• **Work to complete**: The entries below contain a stretch that opens with the line containing "Select the 3" and closes with the line containing "Star AVAX/USDT as a favorite"; set down that stretch exactly, both ends included, and nothing else.

[Stored items]
##############################

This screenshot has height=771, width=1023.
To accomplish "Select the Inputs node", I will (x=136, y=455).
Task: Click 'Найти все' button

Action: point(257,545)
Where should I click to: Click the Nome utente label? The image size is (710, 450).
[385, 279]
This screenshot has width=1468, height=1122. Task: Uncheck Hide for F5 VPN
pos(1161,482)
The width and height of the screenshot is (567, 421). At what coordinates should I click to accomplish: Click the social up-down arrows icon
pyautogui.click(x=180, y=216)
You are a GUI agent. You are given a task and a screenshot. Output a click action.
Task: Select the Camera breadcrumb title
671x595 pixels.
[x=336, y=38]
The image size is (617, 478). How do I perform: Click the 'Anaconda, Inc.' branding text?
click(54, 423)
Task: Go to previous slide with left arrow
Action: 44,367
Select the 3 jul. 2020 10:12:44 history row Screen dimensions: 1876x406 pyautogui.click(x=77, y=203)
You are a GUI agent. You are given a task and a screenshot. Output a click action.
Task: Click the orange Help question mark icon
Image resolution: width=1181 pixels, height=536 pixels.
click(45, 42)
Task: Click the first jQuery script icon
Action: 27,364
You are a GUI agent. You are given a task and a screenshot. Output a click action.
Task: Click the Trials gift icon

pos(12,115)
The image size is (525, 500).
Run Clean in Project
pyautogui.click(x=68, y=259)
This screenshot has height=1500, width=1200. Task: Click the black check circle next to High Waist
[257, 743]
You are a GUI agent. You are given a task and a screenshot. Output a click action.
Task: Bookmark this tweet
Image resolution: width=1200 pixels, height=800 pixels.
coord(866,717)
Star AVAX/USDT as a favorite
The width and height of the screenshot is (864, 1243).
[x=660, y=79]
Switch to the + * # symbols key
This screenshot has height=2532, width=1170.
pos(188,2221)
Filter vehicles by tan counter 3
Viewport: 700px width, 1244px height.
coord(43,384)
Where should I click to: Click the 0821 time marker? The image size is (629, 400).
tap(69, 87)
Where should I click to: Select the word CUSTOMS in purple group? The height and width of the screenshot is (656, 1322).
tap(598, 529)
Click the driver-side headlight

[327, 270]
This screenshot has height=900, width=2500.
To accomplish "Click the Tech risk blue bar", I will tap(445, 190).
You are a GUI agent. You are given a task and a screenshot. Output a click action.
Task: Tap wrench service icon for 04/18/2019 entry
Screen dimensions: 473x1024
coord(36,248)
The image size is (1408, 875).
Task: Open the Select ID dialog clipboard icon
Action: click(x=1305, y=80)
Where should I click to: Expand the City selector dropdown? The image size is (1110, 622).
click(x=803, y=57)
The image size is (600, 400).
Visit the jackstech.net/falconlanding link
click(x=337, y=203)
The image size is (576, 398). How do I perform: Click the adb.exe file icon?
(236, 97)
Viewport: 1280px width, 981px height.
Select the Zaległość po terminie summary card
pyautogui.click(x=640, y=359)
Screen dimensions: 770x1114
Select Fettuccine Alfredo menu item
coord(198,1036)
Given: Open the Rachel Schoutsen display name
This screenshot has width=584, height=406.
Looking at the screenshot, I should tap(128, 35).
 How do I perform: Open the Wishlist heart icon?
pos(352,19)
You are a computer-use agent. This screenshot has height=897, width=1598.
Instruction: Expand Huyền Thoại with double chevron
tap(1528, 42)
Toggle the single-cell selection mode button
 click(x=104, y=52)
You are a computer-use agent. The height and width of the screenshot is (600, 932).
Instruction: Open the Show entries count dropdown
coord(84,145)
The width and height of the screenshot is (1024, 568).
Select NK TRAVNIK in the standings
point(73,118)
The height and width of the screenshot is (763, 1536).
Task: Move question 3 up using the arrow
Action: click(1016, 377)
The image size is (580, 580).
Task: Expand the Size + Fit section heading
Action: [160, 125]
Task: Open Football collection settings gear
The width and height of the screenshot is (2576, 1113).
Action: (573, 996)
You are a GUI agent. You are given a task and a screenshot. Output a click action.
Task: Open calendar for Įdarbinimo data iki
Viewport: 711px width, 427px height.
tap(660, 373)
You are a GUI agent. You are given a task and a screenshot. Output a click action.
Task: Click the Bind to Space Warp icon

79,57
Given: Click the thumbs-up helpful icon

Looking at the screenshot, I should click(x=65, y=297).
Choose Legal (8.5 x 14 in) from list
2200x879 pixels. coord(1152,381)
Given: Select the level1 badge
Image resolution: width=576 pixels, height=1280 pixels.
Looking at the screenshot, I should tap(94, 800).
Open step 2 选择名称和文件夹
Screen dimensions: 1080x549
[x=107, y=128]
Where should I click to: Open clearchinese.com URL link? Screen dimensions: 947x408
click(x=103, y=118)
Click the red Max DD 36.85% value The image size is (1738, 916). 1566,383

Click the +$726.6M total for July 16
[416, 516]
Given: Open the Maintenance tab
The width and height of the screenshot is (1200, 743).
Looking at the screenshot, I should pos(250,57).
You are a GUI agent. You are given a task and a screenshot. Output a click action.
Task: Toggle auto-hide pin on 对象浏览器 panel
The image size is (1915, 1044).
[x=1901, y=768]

##############################

• **Solution**:
Select the 3 jul. 2020 10:12:44 history row Screen dimensions: 1876x406 pyautogui.click(x=77, y=203)
You are a GUI agent. You are given a task and a screenshot. Output a click action.
Task: Click the orange Help question mark icon
Image resolution: width=1181 pixels, height=536 pixels.
click(45, 42)
Task: Click the first jQuery script icon
Action: 27,364
You are a GUI agent. You are given a task and a screenshot. Output a click action.
Task: Click the Trials gift icon

pos(12,115)
The image size is (525, 500).
Run Clean in Project
pyautogui.click(x=68, y=259)
This screenshot has height=1500, width=1200. Task: Click the black check circle next to High Waist
[257, 743]
You are a GUI agent. You are given a task and a screenshot. Output a click action.
Task: Bookmark this tweet
Image resolution: width=1200 pixels, height=800 pixels.
coord(866,717)
Star AVAX/USDT as a favorite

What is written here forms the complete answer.